The hospitality industry is undergoing rapid transformation through the adoption of robotics, artificial intelligence (AI), and blockchain technologies. This article by Leonard A.
Jackson synthesizes existing research and proposes an integrative conceptual framework that links these technologies to three critical hotel management domains: revenue management, sustainability and operations, and real estate asset management.
Robotics and AI are increasingly used in hotels to automate both front-of-house and back-of-house processes, augment guest service experiences, and enhance data analytics capabilities. Service robots, such as delivery or concierge robots, impact guest perceptions and trust, which in turn influence willingness to pay and price sensitivity.
AI-driven analytics enable more precise demand forecasting, dynamic pricing, and personalized offers, moving revenue management beyond traditional yield management to a more holistic total value management approach. However, dynamic pricing and personalization raise concerns about fairness, transparency, and customer trust, which must be managed carefully.
Sustainability is another key focus area where AI and robotics can optimize resource use, reduce waste, and enable predictive maintenance to improve environmental performance without compromising service quality.
Blockchain technology complements these capabilities by providing immutable, auditable records of resource consumption and sustainability claims, helping hotels avoid greenwashing and build stakeholder trust. Additionally, blockchain can enhance supply chain transparency and incentivize circular economy practices through tokenization and smart contracts.
From a real estate and asset management perspective, hotels are unique assets where operational decisions directly affect property value. AI and robotics can improve operational efficiency and asset longevity, while blockchain can facilitate transparent owner-operator governance through automated contract enforcement and performance verification.
Tokenization enabled by blockchain may also open new financing and investment models. The proposed conceptual model suggests that AI, robotics, and blockchain together build digital operational and market-intelligence capabilities that drive improved financial outcomes (e.g., RevPAR, GOPPAR, net operating income), sustainability metrics (carbon and resource intensity), and long-term asset value.
The article identifies important boundary conditions including governance structures, ethical considerations, privacy and cybersecurity risks, organizational readiness, regulatory environments, and market contexts.

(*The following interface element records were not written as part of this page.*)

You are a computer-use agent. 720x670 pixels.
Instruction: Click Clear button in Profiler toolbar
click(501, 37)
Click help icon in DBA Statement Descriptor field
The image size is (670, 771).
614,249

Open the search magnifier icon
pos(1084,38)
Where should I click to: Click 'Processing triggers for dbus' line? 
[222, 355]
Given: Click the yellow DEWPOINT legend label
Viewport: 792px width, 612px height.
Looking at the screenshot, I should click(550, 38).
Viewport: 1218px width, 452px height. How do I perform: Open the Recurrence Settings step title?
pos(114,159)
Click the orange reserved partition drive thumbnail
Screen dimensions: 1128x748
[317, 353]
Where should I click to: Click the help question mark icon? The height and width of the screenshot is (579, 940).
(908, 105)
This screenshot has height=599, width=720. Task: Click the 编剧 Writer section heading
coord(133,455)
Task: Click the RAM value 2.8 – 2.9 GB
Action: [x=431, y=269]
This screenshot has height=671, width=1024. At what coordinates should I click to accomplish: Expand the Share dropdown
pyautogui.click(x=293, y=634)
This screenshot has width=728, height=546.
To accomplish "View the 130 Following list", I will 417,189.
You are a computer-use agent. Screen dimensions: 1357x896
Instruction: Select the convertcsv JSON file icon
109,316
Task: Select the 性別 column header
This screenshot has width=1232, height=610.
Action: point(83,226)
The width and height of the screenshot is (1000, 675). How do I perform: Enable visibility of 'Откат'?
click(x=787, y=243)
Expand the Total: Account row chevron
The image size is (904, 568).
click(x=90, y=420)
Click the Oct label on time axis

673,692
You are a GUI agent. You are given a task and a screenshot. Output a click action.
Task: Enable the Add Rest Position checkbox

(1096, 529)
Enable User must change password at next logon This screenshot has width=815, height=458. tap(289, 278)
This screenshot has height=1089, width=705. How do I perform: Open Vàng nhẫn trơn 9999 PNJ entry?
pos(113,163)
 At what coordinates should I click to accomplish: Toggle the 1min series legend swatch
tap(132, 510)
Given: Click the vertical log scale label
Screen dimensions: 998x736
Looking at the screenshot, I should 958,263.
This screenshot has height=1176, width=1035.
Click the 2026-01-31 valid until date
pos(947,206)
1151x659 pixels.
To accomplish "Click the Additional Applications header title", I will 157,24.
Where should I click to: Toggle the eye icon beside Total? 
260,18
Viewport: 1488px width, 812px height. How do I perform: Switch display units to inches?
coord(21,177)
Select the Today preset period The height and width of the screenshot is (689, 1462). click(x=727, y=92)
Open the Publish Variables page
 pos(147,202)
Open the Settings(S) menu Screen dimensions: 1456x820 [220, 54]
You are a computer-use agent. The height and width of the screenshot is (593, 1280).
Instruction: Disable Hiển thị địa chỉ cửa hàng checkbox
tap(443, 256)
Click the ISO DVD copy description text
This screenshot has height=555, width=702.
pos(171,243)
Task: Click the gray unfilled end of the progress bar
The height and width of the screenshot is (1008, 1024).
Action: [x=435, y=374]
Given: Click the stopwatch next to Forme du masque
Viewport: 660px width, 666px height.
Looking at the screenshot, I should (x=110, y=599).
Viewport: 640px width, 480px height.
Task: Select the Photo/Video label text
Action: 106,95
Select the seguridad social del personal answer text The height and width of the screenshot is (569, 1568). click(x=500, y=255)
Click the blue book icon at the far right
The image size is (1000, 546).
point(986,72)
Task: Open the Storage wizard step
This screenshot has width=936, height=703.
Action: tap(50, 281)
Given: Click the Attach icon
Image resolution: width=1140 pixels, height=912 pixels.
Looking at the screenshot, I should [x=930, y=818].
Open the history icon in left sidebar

For hotel professionals, this research underscores the strategic importance of integrating emerging technologies not only to automate and optimize operations but also to enhance transparency, trust, and sustainability credentials.
Revenue managers should consider how robotics and AI influence guest perceptions and price elasticity, while sustainability officers can leverage blockchain for credible environmental reporting. Asset managers and owners should explore blockchain-enabled smart contracts to improve governance and explore tokenization opportunities.
Overall, the article calls for a holistic approach to technology adoption that balances innovation with ethical and organizational factors, and it encourages further empirical research to validate and refine the conceptual model in diverse hospitality contexts.